Vaststelling referentiesituatie veehouderij t.b.v. Natura 2000
Uit vaste rechtspraak volgt dat voor de beoordeling van de vraag of een bestemmingsplan leidt tot significante gevolgen voor Natura 2000-gebieden, moet worden uitgegaan van de feitelijk legaal bestaande situatie ten tijde van de vaststelling van dat plan. Maar hoe kan die referentiesituatie worden vastgesteld in het bestemmingsplan? De Raad van State deed daarover op 30 november 2016 een heldere uitspraak (201505698, ECLI:NL:RVS:2016:3197).
Deze uitspraak gaat over een bestemmingsplan voor het buitengebied van de gemeente Oisterwijk. In dit plan had de gemeenteraad onder andere vastgelegd dat een wijziging van het aantal dierplaatsen, bestaande diersoorten en/of stalsystemen alleen is toegestaan onder de voorwaarde dat dit niet gepaard gaat met een toename van de bestaande ammoniakemissie. De bestaande ammoniakemissie is in het plan gedefinieerd als het bestaande aantal dierplaatsen voor de bestaande diersoorten, vermenigvuldigd met de emissiefactoren van het bestaande stalsysteem. Als peilmoment geldt daarbij het moment van de vaststelling van het bestemmingsplan.
In de toelichting op het plan staat dat aan de hand van milieuvergunningen, meldingen en vergunningen voor bouwen in een concrete situatie kan worden bepaald wat de bestaande legale situatie is. De bestaande situatie is hetgeen vergund is en ook daadwerkelijk gerealiseerd ten tijde van de vaststelling van het plan. Ter zitting heeft de gemeenteraad verder toegelicht dat er één keer per jaar wordt gecontroleerd of de vergunde situatie overeenkomt met de feitelijke situatie. Bij leegstand wordt de milieuvergunning ingetrokken.
Gelet hierop is de Raad van State van oordeel dat de gemeenteraad in redelijkheid op deze manier heeft kunnen bepalen wat de bestaande situatie ten tijde van de vaststelling van het plan was. De gemeenteraad behoefde daartoe geen apart registratiesysteem vast te stellen.

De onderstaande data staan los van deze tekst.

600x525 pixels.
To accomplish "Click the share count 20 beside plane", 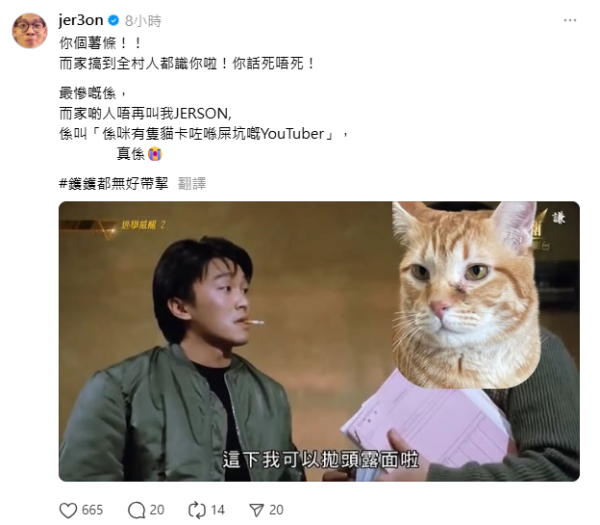I will click(x=276, y=510).
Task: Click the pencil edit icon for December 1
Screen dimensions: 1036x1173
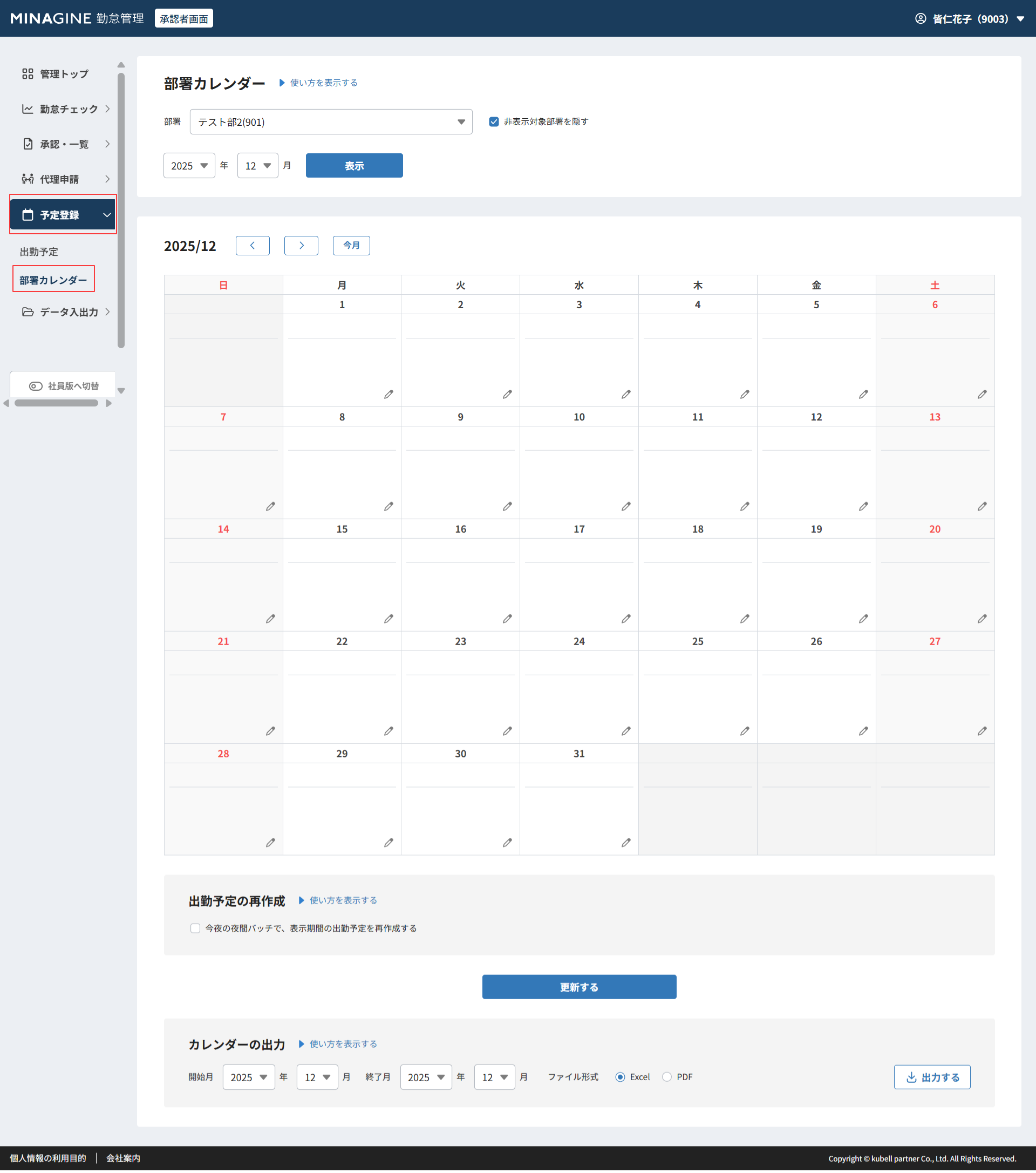Action: 388,394

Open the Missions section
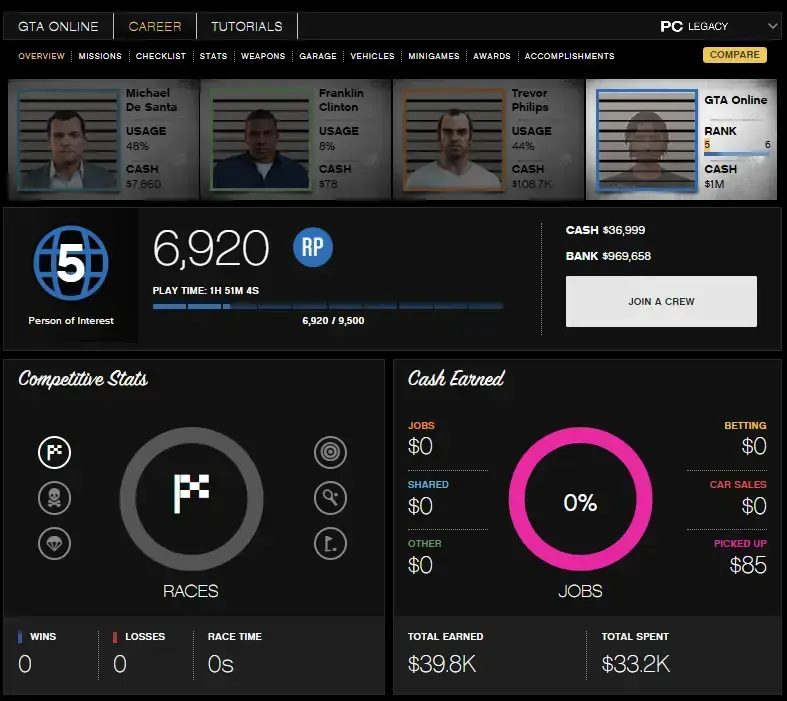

Voor de vaststelling of de bestaande ammoniakemissie toeneemt door een uitbreiding van het aantal dieren zijn de effecten van de dieren buiten de stal gelet op de definitie van ‘bestaande ammoniakemissie’ echter niet bepalend. Door het gebruik van andere stalsystemen kan de ammoniakemissie vanuit de stallen afnemen en biedt het plan de mogelijkheid andere stallen te bouwen waardoor het houden van meer dieren mogelijk wordt. De gemeenteraad heeft geen onderzoek gedaan naar de effecten van meer dieren buiten de stal.
Gelet daarop is naar het oordeel van de Raad van State niet uitgesloten dat het plan zal leiden tot een toename van de stikstofdepositie ten gevolge van het houden van dieren buiten de stallen. Daarom is in het plan onvoldoende gewaarborgd dat de voorziene ontwikkelingsmogelijkheden niet zullen leiden tot een toename van de stikstofdepositie, zodat een aantasting van de natuurlijke kenmerken van het betrokken Natura 2000-gebied niet is uitgesloten. In zoverre is het bestemmingsplan vastgesteld in strijd met artikel 19j van de Natuurbeschermingswet.
De uitspraak geeft echter wel een duidelijk voorbeeld over de manier waarop de feitelijk legaal bestaande situatie ten tijde van de vaststelling van een bestemmingsplan kan worden bepaald. Dit blijkt ook in het kader van de Programmatische Aanpak Stikstof van belang.